Given task A: According to the passage on datacentre cooling, what is the average summer temperature in Iceland?

-- START Quoted passage --

It is likely to be more about making incremental changes on current sites than pouring new concrete, which few operators are doing today anyway, he says. Monitor the temperatures, tidy the cabling, close rack doors to maximise airflow, and so on.
“There are really simple things that people don’t do in poorly run datacentres,” says Bennett. “Ultimately, you need to make sure you know what sort of fault tolerance you’ve got with hotter days. Can you cope with the loss of a main air-conditioning unit, for example?”
A bigger issue is managing heat generated internally by the datacentre itself, which means attention to monitoring and improving airflows and other basics, rather than implementing a new solution.
“You’re generating a lot more heat in a smaller footprint,” Bennett notes. “You have to offset that our electricity costs have gone through the flippin’ roof. People have to review their air-con capability properly and revise it up to 40ºC anyway.”
Moving workloads somewhere with lower temperatures, like Scotland, and which might offer “consistent cost of electricity”, like Iceland, might also make sense, especially to procurement departments looking to nail down a few variables for longer-term plans, Bennett suggests.
Tate Cantrell, CTO at Iceland operator Verne Global, points out that cooler-climate datacentres can use less energy cooling higher-density workloads. The Icelandic summer average is just 13ºC and datacentres can use 100% hydro and geothermal power.
“More workloads could be moved to more sustainable locations,” says Cantrell. “Metropolitan datacentres, such as near London, could focus on supporting latency-sensitive applications.”
Pinpoint remaining inefficiencies for elimination
Raymond Ma, general manager for Europe, Australia and New Zealand at Alibaba Cloud Intelligence, maintains that conventional, older datacentres can be “incredibly inefficient”. Standard air-conditioning can eat up 40% of the total energy bill, resulting in a huge environmental impact.
Innovation remains important, including looking at advanced immersion or water cooling technologies, with redesigns of conventional centres requiring planning around reconstruction of the infrastructure, preparation of specially designed IT, coolant selection, and mechanisation of monitoring and maintenance systems.

-- END Quoted passage --
-- START Dataset extract --

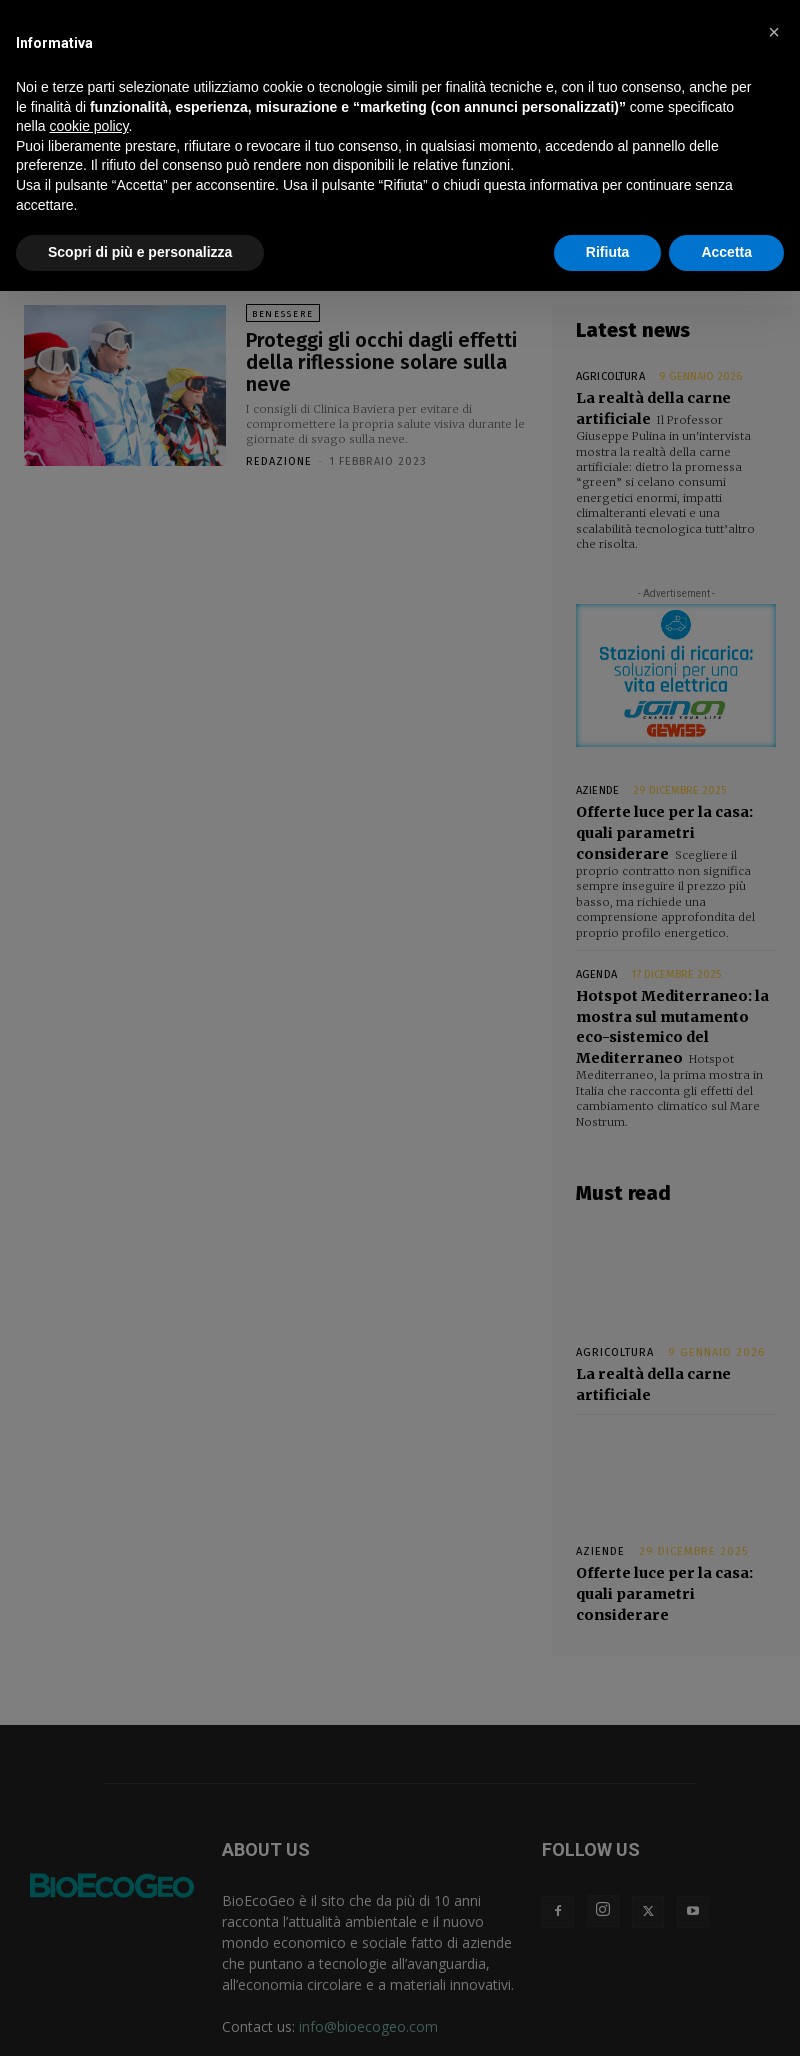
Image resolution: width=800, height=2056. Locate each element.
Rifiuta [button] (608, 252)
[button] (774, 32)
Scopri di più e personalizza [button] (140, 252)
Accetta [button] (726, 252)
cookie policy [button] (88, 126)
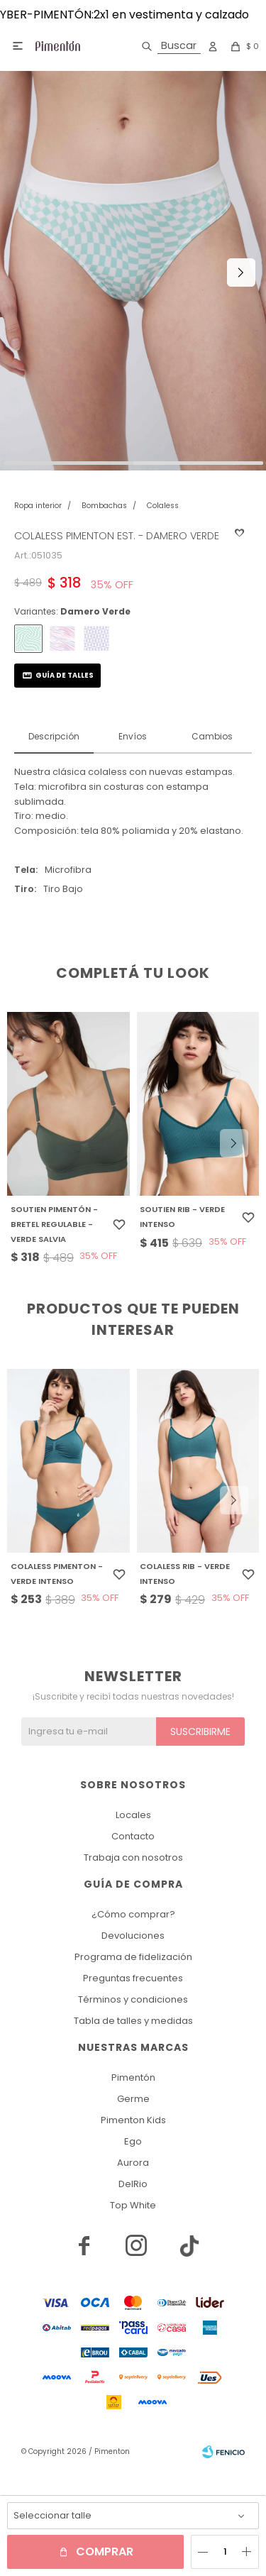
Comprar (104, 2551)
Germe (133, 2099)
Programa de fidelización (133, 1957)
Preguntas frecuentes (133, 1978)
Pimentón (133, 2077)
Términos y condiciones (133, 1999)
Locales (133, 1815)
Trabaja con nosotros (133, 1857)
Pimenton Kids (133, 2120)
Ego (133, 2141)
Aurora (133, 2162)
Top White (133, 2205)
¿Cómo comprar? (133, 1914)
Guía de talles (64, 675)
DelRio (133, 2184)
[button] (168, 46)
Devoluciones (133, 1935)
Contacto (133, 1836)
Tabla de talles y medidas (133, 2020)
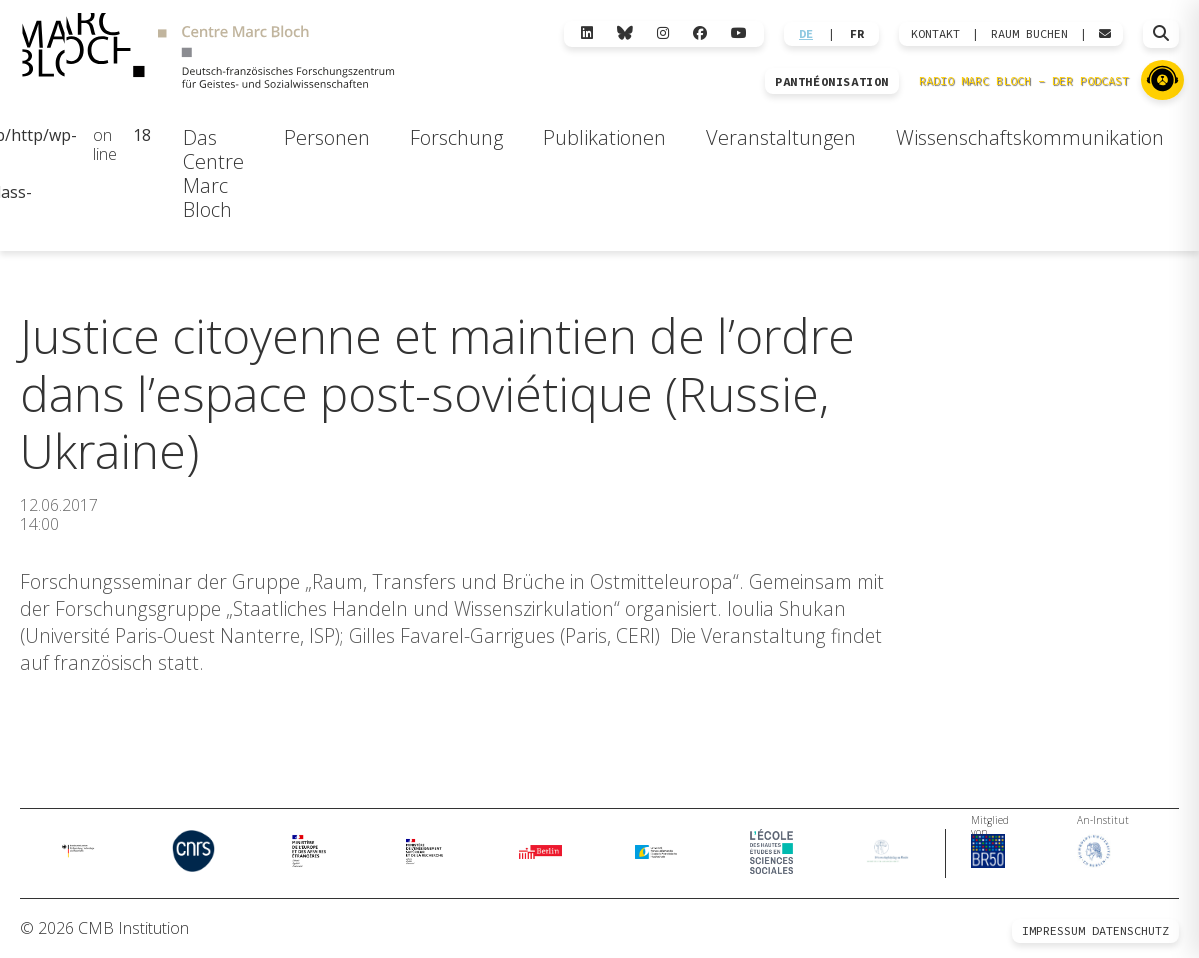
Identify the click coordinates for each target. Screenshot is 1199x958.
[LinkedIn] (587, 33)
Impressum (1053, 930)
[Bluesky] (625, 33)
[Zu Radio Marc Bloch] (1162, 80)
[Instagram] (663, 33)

-- END Dataset extract --
-- START Dataset extract --

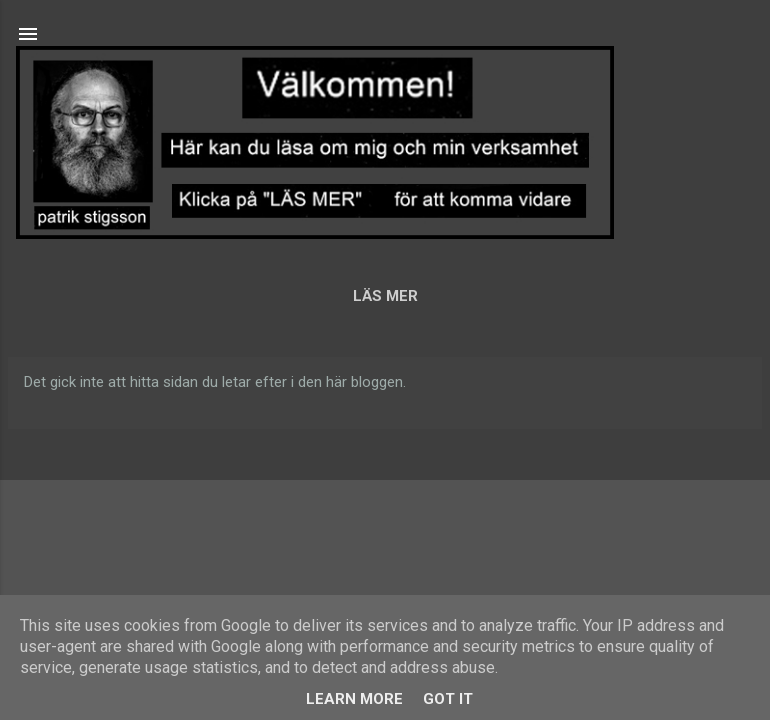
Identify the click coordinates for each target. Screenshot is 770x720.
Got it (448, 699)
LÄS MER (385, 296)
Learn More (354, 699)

-- END Dataset extract --

Given task B: In the records, rewrite everything from the line containing "Image resolution: width=800, height=2056." down to the line containing "Devoluciones (133, 1935)", replacing "button" with "link" and keeping all else unchanged. Omit the pictures.

Written answer A: 13ºC

Written answer B:
Image resolution: width=800, height=2056. Locate each element.
Rifiuta [link] (608, 252)
[link] (774, 32)
Scopri di più e personalizza [link] (140, 252)
Accetta [link] (726, 252)
cookie policy [link] (88, 126)
Comprar (104, 2551)
Germe (133, 2099)
Programa de fidelización (133, 1957)
Preguntas frecuentes (133, 1978)
Pimentón (133, 2077)
Términos y condiciones (133, 1999)
Locales (133, 1815)
Trabaja con nosotros (133, 1857)
Pimenton Kids (133, 2120)
Ego (133, 2141)
Aurora (133, 2162)
Top White (133, 2205)
¿Cómo comprar? (133, 1914)
Guía de talles (64, 675)
DelRio (133, 2184)
[link] (168, 46)
Devoluciones (133, 1935)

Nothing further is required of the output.